In one of The Chronicles of Narnia (I think it’s in Prince Caspian), the allegorical God-figure Aslan tells Lucy, “Courage, dear heart.” His words pierce her soul and introduce some sense of bravery to steady her fearful heart.
Those words have been ringing in my heart too. For the past few weeks, my question to God has been (a less eloquent version of), “How?” How can I follow God’s calling for me without being ruled by fear?
When I was a kid, I always wanted to be a doctor, based solely on how much fun it was to play “doctor” and to “experiment” on my younger brothers and sister. But when I was in fifth grade, I realized that being a doctor meant giving shots and scalpel-ing people, and all of a sudden I didn’t want to be a doctor. But I loved reading and writing, and my next big idea was to become a journalist.
Since then, the urge to write has never let go of me. I don’t write because I love it (though most of the time I really enjoy it); I write because I have to. I have ideas deep in my gut (is “heart” the more Christian-y word?) that I can’t wrestle with or let out until I start writing.
I’ve never stopped writing. I’ve started and stopped blogging countless times. But the Lord is graciously blessing my writing in a way that I wonder if maybe he’s leading me to start writing more frequently.
Saying that, I struggle with the desire to succeed. I want to win, and I tend to define a win with lots of glorious ideas and grandeur. But God isn’t calling me to success–he’s calling me to try. God is not Yoda: trying is not failure in his eyes. Fear of failure and foolishness mark a lot of places in my life, and these twin fears impact my writing (or lack of writing). I’m afraid that I’ll write something dumb and be unhelpful to people. I’m afraid that I’ll write for an audience that doesn’t exist. And I’m afraid that even a year or two from now I’ll be embarrassed about what I write today. I tend to think in the binary of success and failure, when life isn’t limited to those two choices.
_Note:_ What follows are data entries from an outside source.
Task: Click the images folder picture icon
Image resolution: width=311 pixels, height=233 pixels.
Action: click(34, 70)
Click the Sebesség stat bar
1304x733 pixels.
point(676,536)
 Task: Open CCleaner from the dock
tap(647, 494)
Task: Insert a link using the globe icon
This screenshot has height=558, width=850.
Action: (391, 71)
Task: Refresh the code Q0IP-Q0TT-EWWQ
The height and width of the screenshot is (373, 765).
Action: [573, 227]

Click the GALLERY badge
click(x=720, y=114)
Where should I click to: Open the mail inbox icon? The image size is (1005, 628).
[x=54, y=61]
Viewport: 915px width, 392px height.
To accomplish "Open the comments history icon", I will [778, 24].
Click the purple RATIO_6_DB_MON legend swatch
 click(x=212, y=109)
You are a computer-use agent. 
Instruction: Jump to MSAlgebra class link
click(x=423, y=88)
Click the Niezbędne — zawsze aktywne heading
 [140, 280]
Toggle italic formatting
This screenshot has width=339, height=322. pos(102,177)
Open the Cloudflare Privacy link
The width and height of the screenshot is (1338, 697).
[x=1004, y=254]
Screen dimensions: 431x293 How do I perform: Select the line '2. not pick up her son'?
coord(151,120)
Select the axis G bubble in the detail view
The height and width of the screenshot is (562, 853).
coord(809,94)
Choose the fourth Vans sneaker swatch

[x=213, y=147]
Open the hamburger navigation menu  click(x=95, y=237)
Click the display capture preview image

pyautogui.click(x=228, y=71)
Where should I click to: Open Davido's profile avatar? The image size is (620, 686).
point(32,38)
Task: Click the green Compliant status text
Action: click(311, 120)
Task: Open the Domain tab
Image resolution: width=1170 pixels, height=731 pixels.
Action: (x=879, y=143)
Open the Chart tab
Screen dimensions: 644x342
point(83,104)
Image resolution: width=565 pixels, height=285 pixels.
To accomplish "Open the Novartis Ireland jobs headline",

What could be both excites and frightens me, but I’m comforted to know that God knows both what could be and what actually will be.
A few hours passed between writing the preceding paragraphs and what I write now. In the time that elapsed, I had a long conversation with my best friend. She told me what I needed to hear: that when we follow God’s calling, we cannot fail. I don’t write to satisfy my own desires, but to glorify God by using the gifts he has given me. I have to let go of my understanding of failure in order to believe that whatever God asks of me will succeed on his terms, not mine.
So if I knew that God would not allow me to fail, what would I do? I would write.
My heart overflows with a pleasing theme;
I address my verses to the king;
my tongue is like the pen of a ready scribe.